This is probably the single most complicated recipe I've ever attempted to do and it turned out amazingly. This recipe is not for those with little time because it's a very time intensive recipe BUT IT'S WORTH IT. So, on with the show:
Duck Ingredients:
- 1/2 a Duck
- 0.5 cup of Kosher Salt
- 2 Bay Leaves
- 2 tablespoons of Chopped Thyme
- 1 teaspoon of Black Peppercorns
- (optional) 0.25 cup of packed Parsley Leaves
Balsamic Reduction Ingredients:
- 1.5 cups of Balsamic Vinegar
- 0.25 cup of sugar
Duck Step 1: Butcher It
Buy a whole duck and chop it in half. It helps to have a really sharp cleaver.
Step 2: Make Green Salt for the Rub
In a spice grinder, mix 0.5 cup of Kosher Salt, 2 Bay Leaves, 2 tablespoons of Chopped Thyme, 1 teaspoon of Black Peppercorns and, if you have it (which I did not) 0.25 cup of packed Parsley Leaves.

## [Goal]
Continue the duck recipe above, starting after its last sentence.

## [Records provided]
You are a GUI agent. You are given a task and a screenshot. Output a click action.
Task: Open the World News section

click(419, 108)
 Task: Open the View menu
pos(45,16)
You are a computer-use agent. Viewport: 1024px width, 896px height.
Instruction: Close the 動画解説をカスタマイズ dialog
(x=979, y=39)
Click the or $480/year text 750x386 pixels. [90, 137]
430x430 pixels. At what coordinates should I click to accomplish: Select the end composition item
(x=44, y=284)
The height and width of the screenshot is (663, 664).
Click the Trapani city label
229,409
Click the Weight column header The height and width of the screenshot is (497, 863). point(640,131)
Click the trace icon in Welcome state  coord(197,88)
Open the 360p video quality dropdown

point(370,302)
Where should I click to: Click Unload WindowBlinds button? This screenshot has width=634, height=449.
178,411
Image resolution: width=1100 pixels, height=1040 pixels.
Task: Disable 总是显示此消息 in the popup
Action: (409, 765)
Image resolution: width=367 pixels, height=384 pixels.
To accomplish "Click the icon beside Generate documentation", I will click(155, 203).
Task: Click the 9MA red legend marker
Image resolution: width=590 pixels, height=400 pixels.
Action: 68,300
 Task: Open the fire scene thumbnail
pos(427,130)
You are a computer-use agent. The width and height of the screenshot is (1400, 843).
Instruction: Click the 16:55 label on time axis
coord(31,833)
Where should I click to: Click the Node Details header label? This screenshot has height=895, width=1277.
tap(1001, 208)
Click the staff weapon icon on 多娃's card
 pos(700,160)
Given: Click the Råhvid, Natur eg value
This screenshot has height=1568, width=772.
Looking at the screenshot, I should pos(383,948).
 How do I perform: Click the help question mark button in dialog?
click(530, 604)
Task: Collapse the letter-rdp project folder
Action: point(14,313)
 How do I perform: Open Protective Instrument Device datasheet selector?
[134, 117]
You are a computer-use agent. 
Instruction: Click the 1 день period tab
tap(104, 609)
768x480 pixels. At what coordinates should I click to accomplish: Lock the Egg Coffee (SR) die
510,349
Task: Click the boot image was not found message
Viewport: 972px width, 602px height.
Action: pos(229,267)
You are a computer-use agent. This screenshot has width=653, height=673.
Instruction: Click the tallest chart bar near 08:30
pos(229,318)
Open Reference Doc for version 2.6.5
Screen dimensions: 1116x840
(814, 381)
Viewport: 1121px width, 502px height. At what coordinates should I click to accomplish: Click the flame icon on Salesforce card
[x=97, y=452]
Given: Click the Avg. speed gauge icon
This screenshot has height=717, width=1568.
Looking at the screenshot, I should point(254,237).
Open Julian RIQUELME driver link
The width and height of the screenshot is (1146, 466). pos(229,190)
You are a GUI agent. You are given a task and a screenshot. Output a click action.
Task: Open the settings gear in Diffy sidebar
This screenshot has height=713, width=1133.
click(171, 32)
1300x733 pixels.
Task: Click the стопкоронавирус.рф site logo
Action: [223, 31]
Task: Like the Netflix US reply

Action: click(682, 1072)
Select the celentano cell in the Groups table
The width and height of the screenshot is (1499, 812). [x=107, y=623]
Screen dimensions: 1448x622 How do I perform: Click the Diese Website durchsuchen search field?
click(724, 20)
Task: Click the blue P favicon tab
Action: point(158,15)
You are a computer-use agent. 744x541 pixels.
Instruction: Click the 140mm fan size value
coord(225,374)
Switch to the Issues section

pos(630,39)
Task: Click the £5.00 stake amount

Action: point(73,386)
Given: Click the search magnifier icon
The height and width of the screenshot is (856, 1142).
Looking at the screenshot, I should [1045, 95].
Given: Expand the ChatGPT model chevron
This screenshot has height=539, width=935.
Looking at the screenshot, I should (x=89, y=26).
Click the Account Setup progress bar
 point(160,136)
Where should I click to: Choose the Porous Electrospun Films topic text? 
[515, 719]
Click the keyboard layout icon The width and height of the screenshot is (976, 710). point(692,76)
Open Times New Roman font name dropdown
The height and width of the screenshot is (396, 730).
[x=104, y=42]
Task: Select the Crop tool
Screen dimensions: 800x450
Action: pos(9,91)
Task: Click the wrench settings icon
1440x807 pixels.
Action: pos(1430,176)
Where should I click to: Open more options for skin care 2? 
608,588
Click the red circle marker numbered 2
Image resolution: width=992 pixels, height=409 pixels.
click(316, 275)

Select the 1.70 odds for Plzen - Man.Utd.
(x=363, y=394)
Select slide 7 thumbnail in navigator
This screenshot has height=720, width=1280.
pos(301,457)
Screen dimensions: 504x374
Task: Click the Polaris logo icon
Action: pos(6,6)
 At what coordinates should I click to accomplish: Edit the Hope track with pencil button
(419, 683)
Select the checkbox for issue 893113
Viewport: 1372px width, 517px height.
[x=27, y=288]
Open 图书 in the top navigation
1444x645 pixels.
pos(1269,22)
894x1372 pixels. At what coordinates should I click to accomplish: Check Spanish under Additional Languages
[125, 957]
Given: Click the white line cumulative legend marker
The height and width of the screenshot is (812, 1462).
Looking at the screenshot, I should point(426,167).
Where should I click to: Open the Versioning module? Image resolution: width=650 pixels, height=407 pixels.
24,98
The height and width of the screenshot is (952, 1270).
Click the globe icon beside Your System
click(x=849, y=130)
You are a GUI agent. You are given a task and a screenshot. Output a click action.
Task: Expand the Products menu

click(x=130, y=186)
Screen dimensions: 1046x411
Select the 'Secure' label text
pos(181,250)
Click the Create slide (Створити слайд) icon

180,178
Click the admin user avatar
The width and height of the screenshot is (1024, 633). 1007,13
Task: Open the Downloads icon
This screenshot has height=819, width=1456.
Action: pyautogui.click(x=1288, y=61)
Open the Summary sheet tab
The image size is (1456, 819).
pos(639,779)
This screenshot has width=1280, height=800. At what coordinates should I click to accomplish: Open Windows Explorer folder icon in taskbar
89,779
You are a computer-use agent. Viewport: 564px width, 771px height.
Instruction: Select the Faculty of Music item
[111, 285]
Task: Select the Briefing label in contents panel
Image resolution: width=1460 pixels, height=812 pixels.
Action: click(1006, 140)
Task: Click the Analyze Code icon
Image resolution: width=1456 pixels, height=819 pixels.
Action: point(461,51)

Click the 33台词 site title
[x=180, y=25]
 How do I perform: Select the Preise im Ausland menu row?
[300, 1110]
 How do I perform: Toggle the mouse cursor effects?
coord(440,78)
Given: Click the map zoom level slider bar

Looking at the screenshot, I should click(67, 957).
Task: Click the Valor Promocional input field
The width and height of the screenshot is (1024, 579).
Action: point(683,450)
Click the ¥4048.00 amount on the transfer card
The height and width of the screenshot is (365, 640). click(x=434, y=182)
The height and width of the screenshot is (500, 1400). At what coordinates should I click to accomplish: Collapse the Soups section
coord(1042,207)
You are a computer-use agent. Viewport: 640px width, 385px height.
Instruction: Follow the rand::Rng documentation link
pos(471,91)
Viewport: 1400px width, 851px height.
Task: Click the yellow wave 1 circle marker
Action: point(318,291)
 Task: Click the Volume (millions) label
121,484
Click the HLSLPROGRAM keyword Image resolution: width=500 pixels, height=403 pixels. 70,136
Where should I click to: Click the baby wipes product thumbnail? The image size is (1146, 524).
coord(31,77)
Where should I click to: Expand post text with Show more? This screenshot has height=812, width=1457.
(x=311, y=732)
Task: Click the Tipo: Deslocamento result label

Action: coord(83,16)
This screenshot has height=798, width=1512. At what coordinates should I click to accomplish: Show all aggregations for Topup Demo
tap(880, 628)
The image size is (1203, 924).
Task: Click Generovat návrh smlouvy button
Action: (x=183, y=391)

## [Response]
Step 3: Grind It
Grind the mixture until it become a semi-fine powder.
Step 4: Trim the Fat
Use a sharp knife and trim the fat and skin off of about half of the duck, making sure to not touch the wing or leg. you want to take most of the fat and skin from the fore and aft of the duck, as pictured. Toss the trimmed skin and fat in a frying pan.
Step 5: Rub the duck in Green Salt
Rub down the entire duck, inside and out with the Green Salt. You'll have a lot of Green Salt left over but you can always use it for other recipes, so it's not a waste.
Step 6: Wrap it and Gather Approval
Wrap the duck in saran wrap, feel slightly insecure and get your roommate to give his approval. Looks like this gets a thumbs up! So, stick it in the refrigerator for AT LEAST 24 hours.
Step 7: Render the fat
Put the frying pan on the stove and turn the heat on low. Let it stay that way for several hours, you want all of the delicious fat to render out until you get, effectively, duck cracklins and this:
Step 9: Pour the fat off
Set aside, eat or throw away the duck cracklins and pour the fat off in to a bowl. You're going to need this later.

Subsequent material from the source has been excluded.